IT HAS been important as an estate agent to monitor the media coverage regarding concerns the Bank of England has aired about the potential overheating of the housing market.

This has primarily been because house inflation can lead to growing inflation in the economy, which in turn would lead to an earlier rising of interest rates.

I am sure many readers with savings would welcome this, however despite some earlier sabre-rattling by the Bank of England and even news of ever-more scrupulous lending criteria by the mortgage lenders, we at Besley Hill Town & Country Homes have been delighted by the ongoing and positive activity continuing in the housing market.

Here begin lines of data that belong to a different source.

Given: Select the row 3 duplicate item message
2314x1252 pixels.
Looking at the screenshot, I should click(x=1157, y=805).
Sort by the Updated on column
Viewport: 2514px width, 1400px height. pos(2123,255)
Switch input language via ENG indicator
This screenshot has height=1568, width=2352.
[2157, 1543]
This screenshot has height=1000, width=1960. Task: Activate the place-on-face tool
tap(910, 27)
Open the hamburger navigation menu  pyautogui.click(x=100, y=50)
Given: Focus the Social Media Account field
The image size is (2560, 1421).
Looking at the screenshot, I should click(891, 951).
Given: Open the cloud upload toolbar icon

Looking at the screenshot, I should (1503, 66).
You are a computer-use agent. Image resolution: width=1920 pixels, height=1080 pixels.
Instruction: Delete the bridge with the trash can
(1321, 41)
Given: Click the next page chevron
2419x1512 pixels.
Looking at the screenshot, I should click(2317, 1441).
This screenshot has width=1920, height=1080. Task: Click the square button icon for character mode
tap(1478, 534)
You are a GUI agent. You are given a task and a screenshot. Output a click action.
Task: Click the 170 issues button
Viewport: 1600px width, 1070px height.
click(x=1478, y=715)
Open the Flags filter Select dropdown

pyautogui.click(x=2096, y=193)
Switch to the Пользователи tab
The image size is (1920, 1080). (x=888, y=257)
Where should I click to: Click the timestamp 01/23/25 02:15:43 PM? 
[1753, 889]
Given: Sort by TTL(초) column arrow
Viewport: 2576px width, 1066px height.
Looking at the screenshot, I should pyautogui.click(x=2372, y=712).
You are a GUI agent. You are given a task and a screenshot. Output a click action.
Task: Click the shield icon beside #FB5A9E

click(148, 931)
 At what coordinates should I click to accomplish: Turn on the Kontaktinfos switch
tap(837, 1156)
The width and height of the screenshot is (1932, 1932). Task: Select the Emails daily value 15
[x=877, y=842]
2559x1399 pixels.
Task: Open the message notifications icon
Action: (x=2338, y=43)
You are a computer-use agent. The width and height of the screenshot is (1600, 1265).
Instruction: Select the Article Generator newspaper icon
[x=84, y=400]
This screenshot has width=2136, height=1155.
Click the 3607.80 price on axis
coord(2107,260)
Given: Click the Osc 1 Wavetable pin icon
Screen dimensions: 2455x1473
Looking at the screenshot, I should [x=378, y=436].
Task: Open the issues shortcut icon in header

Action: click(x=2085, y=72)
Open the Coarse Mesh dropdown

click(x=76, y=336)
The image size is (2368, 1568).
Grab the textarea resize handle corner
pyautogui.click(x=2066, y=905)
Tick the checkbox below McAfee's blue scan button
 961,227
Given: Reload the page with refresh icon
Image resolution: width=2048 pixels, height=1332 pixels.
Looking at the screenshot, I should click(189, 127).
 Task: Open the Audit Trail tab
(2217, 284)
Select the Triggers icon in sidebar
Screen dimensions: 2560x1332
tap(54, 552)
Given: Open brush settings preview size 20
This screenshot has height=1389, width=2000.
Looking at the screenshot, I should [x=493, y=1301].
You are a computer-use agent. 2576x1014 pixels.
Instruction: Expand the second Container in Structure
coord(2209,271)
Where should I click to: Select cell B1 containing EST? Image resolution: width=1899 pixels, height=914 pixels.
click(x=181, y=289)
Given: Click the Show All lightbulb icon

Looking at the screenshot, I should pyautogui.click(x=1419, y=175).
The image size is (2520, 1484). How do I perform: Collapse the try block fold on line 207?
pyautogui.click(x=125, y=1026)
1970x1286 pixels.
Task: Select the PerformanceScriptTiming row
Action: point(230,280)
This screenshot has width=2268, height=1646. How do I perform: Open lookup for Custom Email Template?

Whilst it is true that house prices seem to have levelled out over the summer months, it has certainly not meant that transaction levels have dropped off or that the market appears to be in danger of stalling and plunging us back into the old boom-and-bust cycles of the past.

So maybe the Bank of England and the lenders are getting the balance right between stimulating the economy and responsible lending.

This still doesn’t address the age-old chestnut of younger buyers struggling to get on to the housing ladder.

It seems impossible to correct the problem without some kind of government control over house prices but then what homeowner would vote for a political party with that idea in their manifesto?

The housing market is a free market force and despite government Help to Buy schemes, it is difficult not to think that such schemes have only contributed to prices rising.

Then there is the question of London prices rising out of control with international investment money no doubt continuing to influence market forces there.

This has had a minor rippling effect across the nation but the reality is that the only solution seems to be to build more homes so that supply is more in line with demand, levelling prices over time and giving people’s incomes and younger buyers a chance to catch up.